How I learned to stop holding myself back, and started traveling the world.

Culture, Moving, Uncategorized

Start Saving for a Ticket to Visit Korea, Because I’m Not Coming Home.

You guys, I’m so, so sorry, but I absolutely love Korea.

Please remind me of this in 5 months when I’m homesick and lonely, craving Mequon Taco Bell and have gotten sick of rice.

About a month ago, I bought a one-way ticket and hopped on a plane, traveling over 30 hours to get here.  I’d never been to Korea before, I don’t speak or read the language, and I knew a grand total of four people in a country of 50 million.

Officially the last photograph of me in the USA.

I haven’t had a chance to truly sit down and study the language yet, but I now know a handful of phrases and am able to (slowly) read and write.  In the span of a week my circle of friends and family has expanded to eighteen.  In Korean culture, friends are made by being “introduced” by a mutual friend.  Striking up a casual conversation with a stranger is strange and uncomfortable, but with an introduction, people are quick to be friendly and keep in touch on KakaoTalk*.  For example: my friend from college, CJ, introduced me to his friend D on Sunday.  D brought along another friend, B, who I ended up grabbing lunch and hanging out with on Tuesday when my other friends were busy.

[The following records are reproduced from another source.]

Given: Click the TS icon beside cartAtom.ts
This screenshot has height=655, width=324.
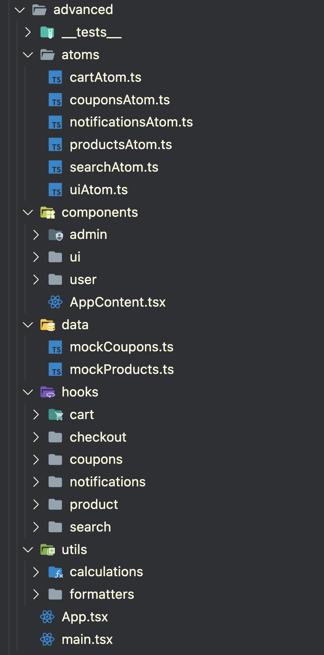Looking at the screenshot, I should [55, 78].
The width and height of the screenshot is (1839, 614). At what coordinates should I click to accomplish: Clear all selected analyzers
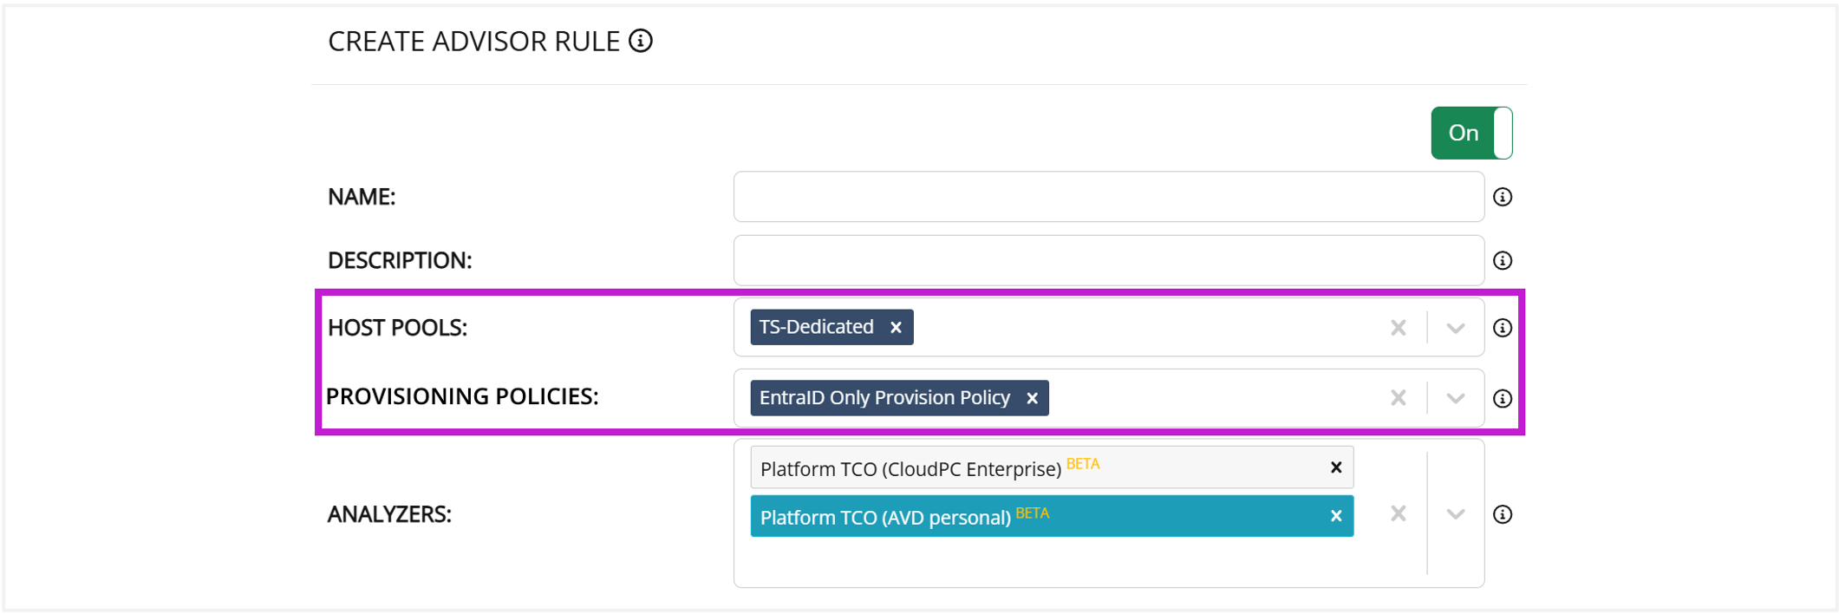pos(1398,514)
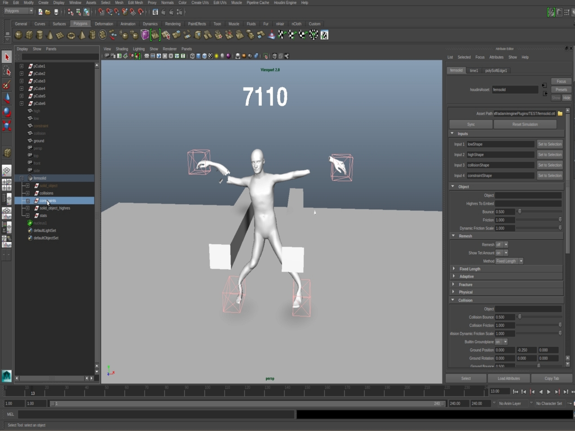Open the Remesh off/on dropdown
This screenshot has width=575, height=431.
point(502,245)
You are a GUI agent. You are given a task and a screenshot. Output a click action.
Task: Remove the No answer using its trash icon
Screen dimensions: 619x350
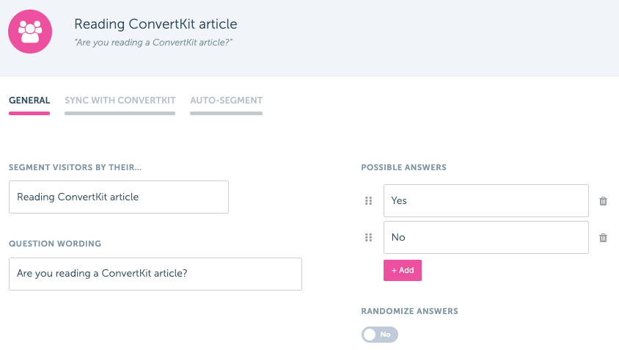603,238
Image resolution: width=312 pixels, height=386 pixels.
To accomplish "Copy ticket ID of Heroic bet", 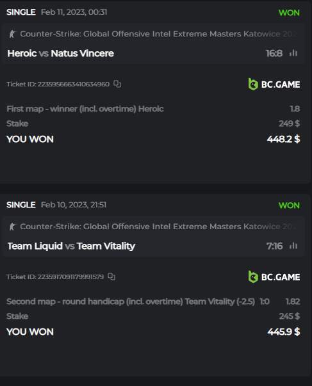I will 117,84.
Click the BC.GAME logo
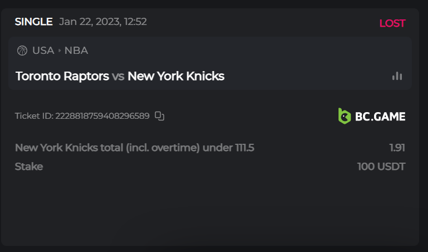 tap(372, 116)
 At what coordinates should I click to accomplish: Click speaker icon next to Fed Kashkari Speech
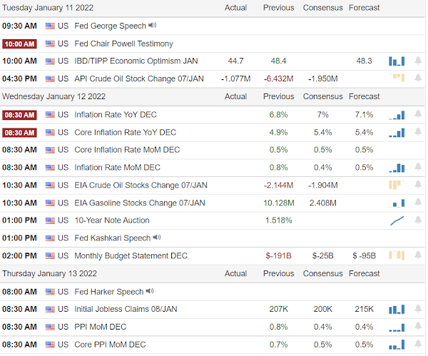click(x=156, y=238)
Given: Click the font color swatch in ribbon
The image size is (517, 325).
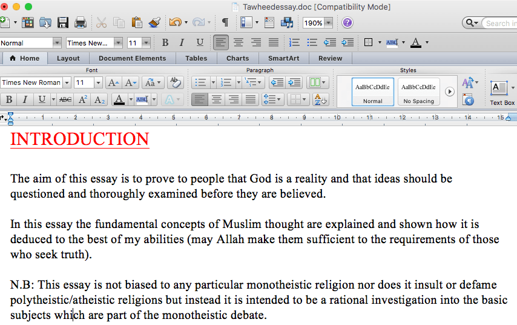Looking at the screenshot, I should [119, 99].
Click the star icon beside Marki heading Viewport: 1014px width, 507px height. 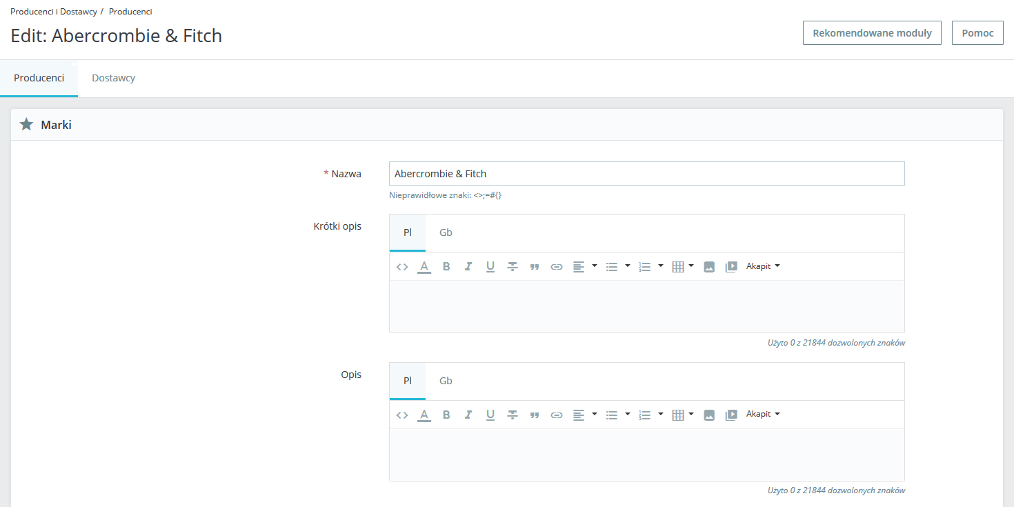point(26,125)
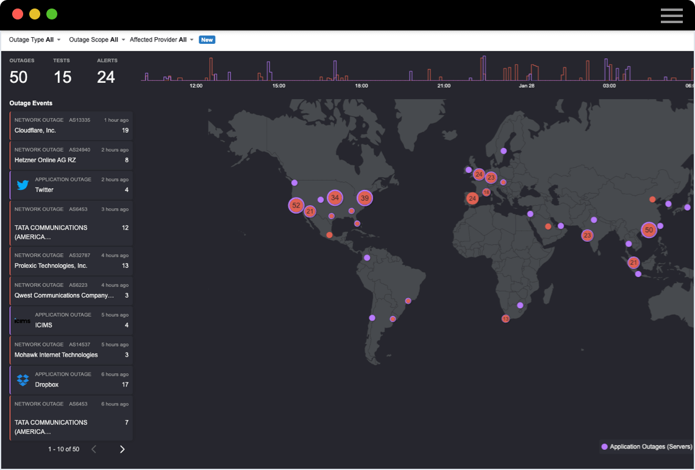The width and height of the screenshot is (695, 470).
Task: Select Hetzner Online AG RZ outage
Action: [71, 155]
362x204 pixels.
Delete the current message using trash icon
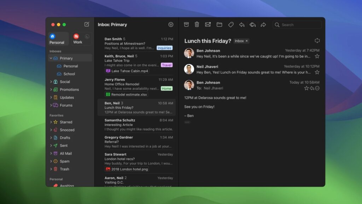[x=197, y=24]
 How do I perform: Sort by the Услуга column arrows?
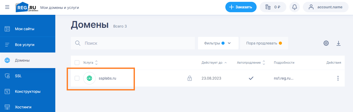pyautogui.click(x=96, y=63)
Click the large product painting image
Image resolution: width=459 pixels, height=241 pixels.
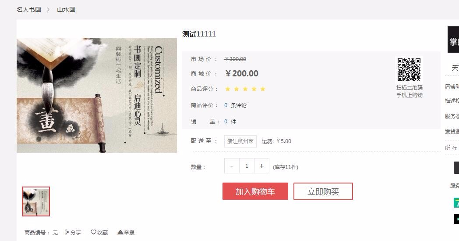(97, 95)
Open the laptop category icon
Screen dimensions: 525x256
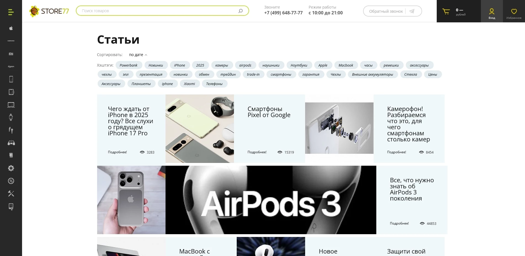pos(11,105)
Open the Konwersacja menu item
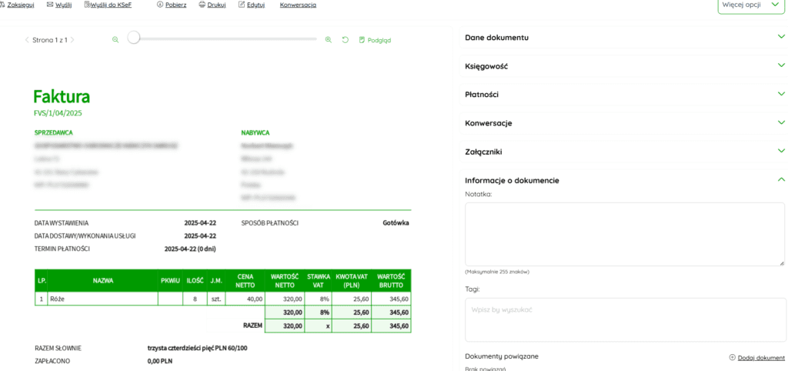Image resolution: width=788 pixels, height=371 pixels. [x=298, y=5]
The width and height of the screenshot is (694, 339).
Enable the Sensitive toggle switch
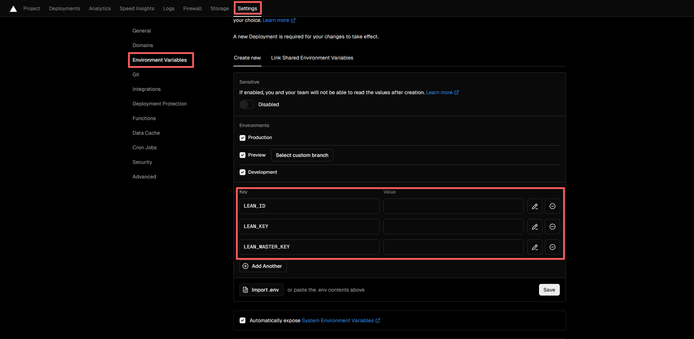(247, 104)
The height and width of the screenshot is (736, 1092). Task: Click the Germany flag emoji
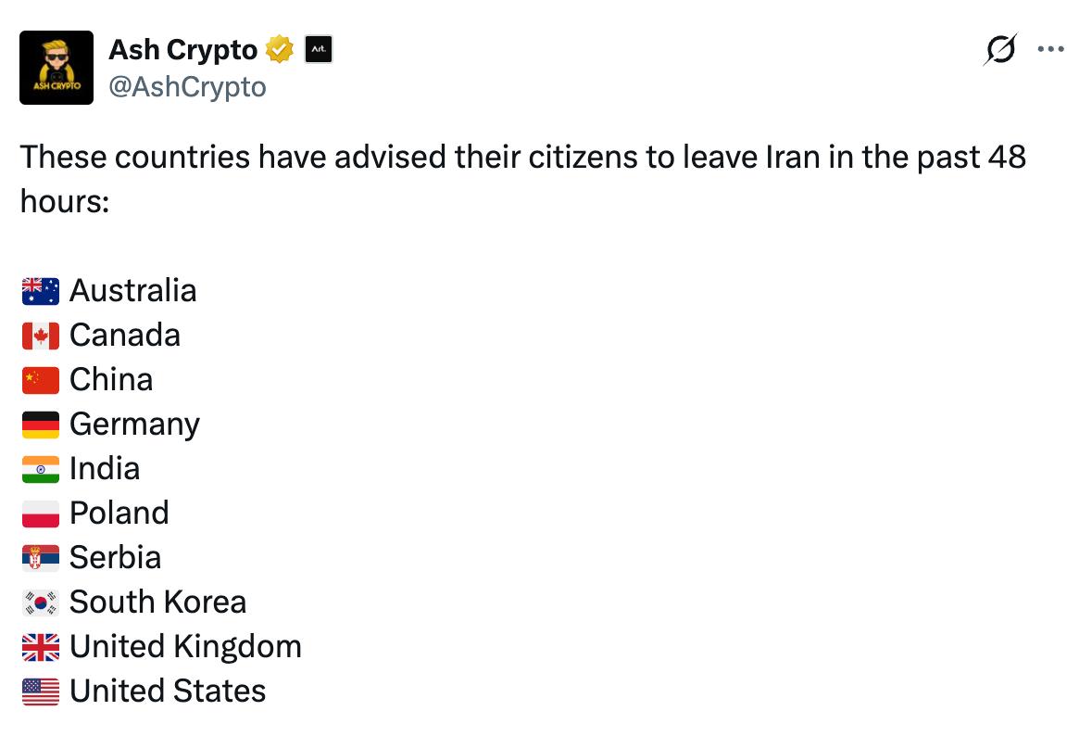(41, 425)
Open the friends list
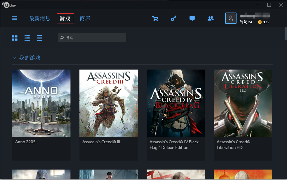 point(211,18)
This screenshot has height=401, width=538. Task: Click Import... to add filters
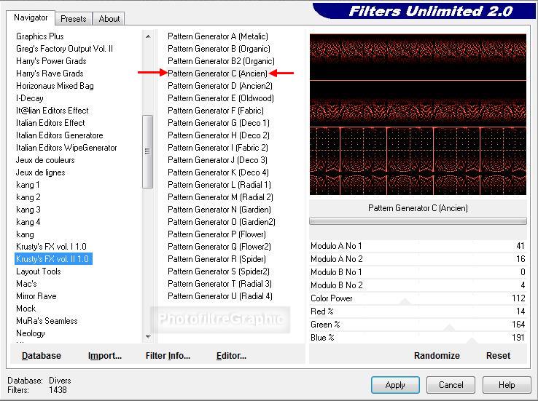pyautogui.click(x=105, y=356)
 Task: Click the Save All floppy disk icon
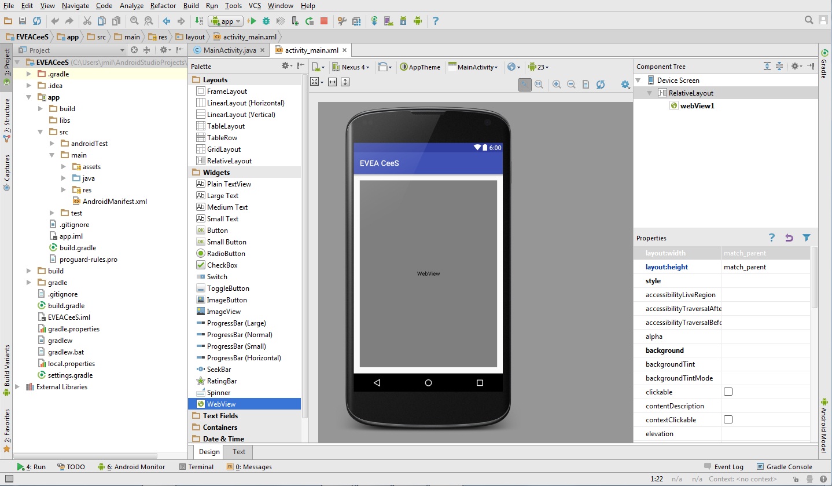[23, 21]
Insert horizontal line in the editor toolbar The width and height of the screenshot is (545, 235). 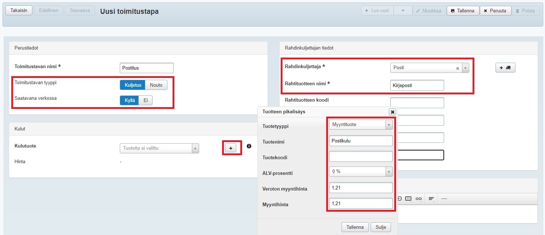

The 노래방: Because your #1 accessory when drunk should always be a microphone.
I’ve made more girl friends in Korea in a month than all my grade school years combined.

Maybe this friendliness is found predominantly amongst foreigners who are out of their element and Koreans who are looking to practice their English–when I made the comment that I thought Koreans were friendlier than Americans, I got surprised looks from my native friends–but there is definitely a level of caring, politeness, and respect here that isn’t found in American culture.

I met some decent people at orientation too.

Clubbing in Seoul: not optional.

The day B and I met for lunch, he tripped and fell rushing to meet me and got a scrape on his arm.  Over udon and rice, the owner of the small shop we were eating in noticed him checking on it and immediately rushed over with Neosporin and a Band-Aid.  She insisted he take care of it and helped him put some on.  It was adorable and, along with a warm and fuzzy feeling, gave me a strange sort of comfort.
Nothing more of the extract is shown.